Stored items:
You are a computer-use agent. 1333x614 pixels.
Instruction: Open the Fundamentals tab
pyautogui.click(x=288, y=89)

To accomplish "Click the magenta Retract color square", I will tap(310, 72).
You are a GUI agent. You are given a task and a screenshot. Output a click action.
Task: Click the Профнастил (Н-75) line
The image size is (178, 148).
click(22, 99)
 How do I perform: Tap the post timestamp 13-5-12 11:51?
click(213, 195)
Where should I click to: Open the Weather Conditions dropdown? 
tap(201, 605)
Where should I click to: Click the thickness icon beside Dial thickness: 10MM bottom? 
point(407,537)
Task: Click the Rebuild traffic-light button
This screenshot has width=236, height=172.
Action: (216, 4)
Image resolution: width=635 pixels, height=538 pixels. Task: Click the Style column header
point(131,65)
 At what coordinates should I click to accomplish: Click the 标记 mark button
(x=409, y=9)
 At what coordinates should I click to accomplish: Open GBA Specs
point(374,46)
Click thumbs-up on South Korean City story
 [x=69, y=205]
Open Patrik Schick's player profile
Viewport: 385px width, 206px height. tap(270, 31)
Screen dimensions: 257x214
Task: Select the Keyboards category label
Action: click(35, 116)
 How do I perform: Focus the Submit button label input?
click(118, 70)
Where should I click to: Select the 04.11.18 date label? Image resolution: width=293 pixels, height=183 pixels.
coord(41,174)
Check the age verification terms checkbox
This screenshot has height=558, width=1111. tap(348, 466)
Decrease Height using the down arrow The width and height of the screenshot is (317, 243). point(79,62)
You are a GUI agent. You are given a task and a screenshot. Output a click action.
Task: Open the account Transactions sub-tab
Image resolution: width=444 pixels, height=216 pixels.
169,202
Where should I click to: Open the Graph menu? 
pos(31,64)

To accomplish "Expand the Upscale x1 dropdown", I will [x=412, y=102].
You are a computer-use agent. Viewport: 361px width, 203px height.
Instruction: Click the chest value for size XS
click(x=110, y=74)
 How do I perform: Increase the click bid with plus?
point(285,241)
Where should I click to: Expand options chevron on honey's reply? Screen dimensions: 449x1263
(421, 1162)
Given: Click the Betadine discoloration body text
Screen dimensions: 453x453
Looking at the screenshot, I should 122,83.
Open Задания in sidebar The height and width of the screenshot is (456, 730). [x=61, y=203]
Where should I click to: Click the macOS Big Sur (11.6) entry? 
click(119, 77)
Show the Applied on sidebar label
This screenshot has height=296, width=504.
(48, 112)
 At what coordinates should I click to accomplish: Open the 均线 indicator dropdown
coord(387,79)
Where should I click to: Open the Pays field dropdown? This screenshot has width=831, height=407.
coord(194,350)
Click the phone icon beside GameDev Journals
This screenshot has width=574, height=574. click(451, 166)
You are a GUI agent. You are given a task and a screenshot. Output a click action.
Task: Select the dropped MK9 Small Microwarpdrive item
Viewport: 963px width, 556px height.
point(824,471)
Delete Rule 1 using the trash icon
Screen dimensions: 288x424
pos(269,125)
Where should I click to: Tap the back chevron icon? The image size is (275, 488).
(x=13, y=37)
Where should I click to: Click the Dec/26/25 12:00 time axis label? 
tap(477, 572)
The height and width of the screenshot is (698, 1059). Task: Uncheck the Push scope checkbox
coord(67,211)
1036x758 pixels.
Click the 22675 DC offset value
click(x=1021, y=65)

About this exercise: The response must be an exact reproduction of all the entries.

Response box:
You are a computer-use agent. 1333x614 pixels.
Instruction: Open the Fundamentals tab
pyautogui.click(x=288, y=89)

To accomplish "Click the magenta Retract color square", I will tap(310, 72).
You are a GUI agent. You are given a task and a screenshot. Output a click action.
Task: Click the Профнастил (Н-75) line
The image size is (178, 148).
click(22, 99)
 How do I perform: Tap the post timestamp 13-5-12 11:51?
click(213, 195)
Where should I click to: Open the Weather Conditions dropdown? 
tap(201, 605)
Where should I click to: Click the thickness icon beside Dial thickness: 10MM bottom? 
point(407,537)
Task: Click the Rebuild traffic-light button
This screenshot has width=236, height=172.
Action: (216, 4)
Image resolution: width=635 pixels, height=538 pixels. Task: Click the Style column header
point(131,65)
 At what coordinates should I click to accomplish: Click the 标记 mark button
(x=409, y=9)
 At what coordinates should I click to accomplish: Open GBA Specs
point(374,46)
Click thumbs-up on South Korean City story
 [x=69, y=205]
Open Patrik Schick's player profile
Viewport: 385px width, 206px height. tap(270, 31)
Screen dimensions: 257x214
Task: Select the Keyboards category label
Action: click(35, 116)
 How do I perform: Focus the Submit button label input?
click(118, 70)
Where should I click to: Select the 04.11.18 date label? Image resolution: width=293 pixels, height=183 pixels.
coord(41,174)
Check the age verification terms checkbox
This screenshot has height=558, width=1111. tap(348, 466)
Decrease Height using the down arrow The width and height of the screenshot is (317, 243). point(79,62)
You are a GUI agent. You are given a task and a screenshot. Output a click action.
Task: Open the account Transactions sub-tab
Image resolution: width=444 pixels, height=216 pixels.
169,202
Where should I click to: Open the Graph menu? 
pos(31,64)

To accomplish "Expand the Upscale x1 dropdown", I will [x=412, y=102].
You are a computer-use agent. Viewport: 361px width, 203px height.
Instruction: Click the chest value for size XS
click(x=110, y=74)
 How do I perform: Increase the click bid with plus?
point(285,241)
Where should I click to: Expand options chevron on honey's reply? Screen dimensions: 449x1263
(421, 1162)
Given: Click the Betadine discoloration body text
Screen dimensions: 453x453
Looking at the screenshot, I should 122,83.
Open Задания in sidebar The height and width of the screenshot is (456, 730). [x=61, y=203]
Where should I click to: Click the macOS Big Sur (11.6) entry? 
click(119, 77)
Show the Applied on sidebar label
This screenshot has height=296, width=504.
(48, 112)
 At what coordinates should I click to accomplish: Open the 均线 indicator dropdown
coord(387,79)
Where should I click to: Open the Pays field dropdown? This screenshot has width=831, height=407.
coord(194,350)
Click the phone icon beside GameDev Journals
This screenshot has width=574, height=574. click(451, 166)
You are a GUI agent. You are given a task and a screenshot. Output a click action.
Task: Select the dropped MK9 Small Microwarpdrive item
Viewport: 963px width, 556px height.
point(824,471)
Delete Rule 1 using the trash icon
Screen dimensions: 288x424
pos(269,125)
Where should I click to: Tap the back chevron icon? The image size is (275, 488).
(x=13, y=37)
Where should I click to: Click the Dec/26/25 12:00 time axis label? 
tap(477, 572)
The height and width of the screenshot is (698, 1059). Task: Uncheck the Push scope checkbox
coord(67,211)
1036x758 pixels.
Click the 22675 DC offset value
click(x=1021, y=65)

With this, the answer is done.